====== Selected extract

Genomic DNA was extracted from SNU16 and PC3 cells using TIANamp Genomic DNA Kit (Tiangen, Cat#DP304-03) following the manufacturer’s instructions. Then we used qRT-PCR to determine the copy number for genes of interest: ANXA7, FGFR2, MYC, PFKFB4, SOX13 and TNFRSF11B. The quantitative PCR was performed on the LightCycler 480 instrument (Roche Diagnostics, Switzerland) using the following conditions: an initial denaturation at 95 °C for 2 min, followed by 40 cycles of 95 °C for 15 sec, 60 °C for 15 s and 72 °C for 20 s, then 95 °C for 5 s and 60 °C for 1 min. ANXA7 was amplified using the forward primer 5’-CTCACGGCTCACACTGCTTA and the reverse primer 5’-GGGAGACTAGGGACCGATGA, FGFR2 was amplified using the forward primer 5’-GCTTTGAGGATGTCTGGGCT and the reverse primer 5’-AGTCCCGCCATTGAAGTCAG, MYC was amplified using the forward primer 5’-GCGAGGATGTGTCCGATTCT and the reverse primer 5’-CCCTTCGCACTCAATACGGA, PFKFB4 was amplified using the forward primer 5’-GCTCTAGTGGGAGGAGGTCA and the reverse primer 5’-TTTCTCCGCTGCTCATGTGT, SOX13 was amplified using the forward primer 5’-TGTTGGGAGGCTAATGGCTG and the reverse primer 5’-GCCTAGCTCAACCGACACTT, and for TNFRSF11B, forward primers 5’-CTGATACAATCTGAAGGCCATCCC and reverse primer 5’-GAGGACCTCTTCCCATGCACT. Each sample was assayed in triplicate.
DNA extraction and whole-exome/whole-genome sequencing
Genomic DNA was extracted from blood, tumor, and patient-derived xenograft samples of gastric cancer patients, frozen tissue sections of colorectal cancers patients, as well as from cancer cell lines PC3, SNU16 and SNU216, using the DNeasy Blood & Tissue Kits (QIAGEN) or the TIANamp Genomic DNA Kit (Tiangen, DP304). Extracted DNA was then quantified by Qubit 3.0 (Thermo Fisher Scientific, Inc., Waltham, MA, USA), in accordance with manufacturer’s instructions. DNA was sheared using enzyme dsDNA Fragmentase (New England BioLabs, Inc., Ipswich, MA, USA). The fragmented genomic DNA underwent end-repairing, A-tailing and ligation, and then was sequentially completed with indexed adapters, followed by size selection using Agencourt AMPure XP beads (Beckman Coulter Inc., Brea, CA, USA). The DNA fragments were used for library construction with the KAPA Library Preparation kit (Kapa Biosystems, Inc., Wilmington, MA, USA) according to the manufacturer’s protocol. Seven to eight polymerase chain reaction (PCR) cycles, depending on the amount of DNA used, were performed on pre-capture ligation-mediated PCR (Pre‑LM‑PCR) Oligos (Kapa Biosystems, Inc.) in 50 μL reactions. The whole-exome sequencing (WES) was performed using Agilent SureSelect Human All Exon V6 capture kit on the Illumina NovaSeq 6000 system (150 bp paired end) according to the manufacturer’s instructions, with an average depth of 200X. The whole-genome sequencing (WGS) was performed on the Illumina NovaSeq 6000 system (150 bp paired end) according to the manufacturer’s instructions, with an average depth of 30X or 10X.

============
====== Source information

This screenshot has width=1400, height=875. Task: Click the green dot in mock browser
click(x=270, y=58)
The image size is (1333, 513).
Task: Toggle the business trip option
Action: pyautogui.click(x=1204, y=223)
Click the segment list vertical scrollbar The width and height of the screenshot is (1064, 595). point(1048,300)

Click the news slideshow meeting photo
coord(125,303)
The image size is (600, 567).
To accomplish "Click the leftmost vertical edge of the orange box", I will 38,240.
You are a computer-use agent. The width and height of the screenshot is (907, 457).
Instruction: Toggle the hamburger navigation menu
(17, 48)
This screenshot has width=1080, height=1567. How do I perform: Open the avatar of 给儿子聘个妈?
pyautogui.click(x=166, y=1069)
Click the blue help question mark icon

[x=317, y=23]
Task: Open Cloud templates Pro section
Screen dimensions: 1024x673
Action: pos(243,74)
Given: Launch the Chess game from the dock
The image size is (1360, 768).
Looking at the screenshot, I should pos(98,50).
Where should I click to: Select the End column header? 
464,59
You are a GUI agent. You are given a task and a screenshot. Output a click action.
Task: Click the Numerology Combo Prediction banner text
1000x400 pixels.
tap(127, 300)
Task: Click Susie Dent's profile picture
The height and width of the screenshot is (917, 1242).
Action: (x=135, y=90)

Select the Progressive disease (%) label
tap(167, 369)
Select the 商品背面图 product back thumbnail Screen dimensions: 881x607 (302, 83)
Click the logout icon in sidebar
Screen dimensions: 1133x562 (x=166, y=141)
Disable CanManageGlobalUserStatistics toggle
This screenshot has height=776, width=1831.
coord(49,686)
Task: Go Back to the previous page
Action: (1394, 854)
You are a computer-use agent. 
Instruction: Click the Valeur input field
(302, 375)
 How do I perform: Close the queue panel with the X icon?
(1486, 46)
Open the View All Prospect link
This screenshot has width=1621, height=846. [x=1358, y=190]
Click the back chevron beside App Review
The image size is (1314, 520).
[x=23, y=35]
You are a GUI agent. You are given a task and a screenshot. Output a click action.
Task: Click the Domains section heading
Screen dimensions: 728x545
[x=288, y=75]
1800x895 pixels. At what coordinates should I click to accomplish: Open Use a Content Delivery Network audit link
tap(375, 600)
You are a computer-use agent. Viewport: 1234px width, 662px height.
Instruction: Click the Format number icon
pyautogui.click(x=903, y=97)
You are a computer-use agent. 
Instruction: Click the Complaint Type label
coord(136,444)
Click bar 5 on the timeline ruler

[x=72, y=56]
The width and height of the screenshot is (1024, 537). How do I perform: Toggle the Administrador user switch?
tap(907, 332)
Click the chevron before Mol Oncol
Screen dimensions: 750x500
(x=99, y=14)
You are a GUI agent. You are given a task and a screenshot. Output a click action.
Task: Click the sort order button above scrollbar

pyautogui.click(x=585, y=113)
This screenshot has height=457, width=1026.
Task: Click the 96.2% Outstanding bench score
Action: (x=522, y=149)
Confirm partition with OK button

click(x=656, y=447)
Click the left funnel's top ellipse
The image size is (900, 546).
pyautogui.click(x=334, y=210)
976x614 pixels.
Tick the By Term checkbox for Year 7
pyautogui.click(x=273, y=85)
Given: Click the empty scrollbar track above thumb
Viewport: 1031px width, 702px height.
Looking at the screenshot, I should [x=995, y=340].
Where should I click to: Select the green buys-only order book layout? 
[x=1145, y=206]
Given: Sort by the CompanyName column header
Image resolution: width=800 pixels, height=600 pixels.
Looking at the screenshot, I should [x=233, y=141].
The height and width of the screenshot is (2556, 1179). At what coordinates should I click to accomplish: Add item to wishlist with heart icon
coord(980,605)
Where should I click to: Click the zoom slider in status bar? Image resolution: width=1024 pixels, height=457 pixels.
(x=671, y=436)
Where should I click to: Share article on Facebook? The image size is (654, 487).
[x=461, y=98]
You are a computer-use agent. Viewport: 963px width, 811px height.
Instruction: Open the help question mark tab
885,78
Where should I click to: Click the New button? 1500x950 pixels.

============

● Task item A
Name every gene whose copy number the methods text says was determined by qRT-PCR.
● Task item B
Extend the methods text on DNA extraction and sequencing, picking up after its final sentence.

● Task answer A
ANXA7, FGFR2, MYC, PFKFB4, SOX13, TNFRSF11B

● Task answer B
Circular DNA extraction, sequencing and analysis
Circular DNA was harvested from the human cancer cell lines described above using Monarch® HMW DNA Extraction Kit (NEB, #T3050). The linear chromosomal DNA was digested by plasmid-safe ATP-dependent DNase (Lucigen, E3101K) with 25 mM ATP and provided reaction buffer. The reaction was incubated at 37 °C overnight, and the DNase was heat-inactivated by incubating at 70 °C for 30 min. Circular DNA was next purified using an eccDNA purification kit (CAT#:220501-50), then amplified using the REPLIg Midi Kit (QIAGEN, 150043) according to the manufacturer’s instructions. Amplified circular DNA was measured with a Qubit 3.0 Fluorometer (Thermo Fisher Scientific) and sheared to an average fragment size of 150–200 bp. Libraries were prepared using the NEBNext Ultra DNA Library Kit for Illumina according to the manufacturer’s protocol (New England Biolabs) and sequenced with 2×150-bp paired-end reads on the Illumina NovaSeq 6000 system according to the manufacturer’s instructions, with an average data volume of 30 G reads.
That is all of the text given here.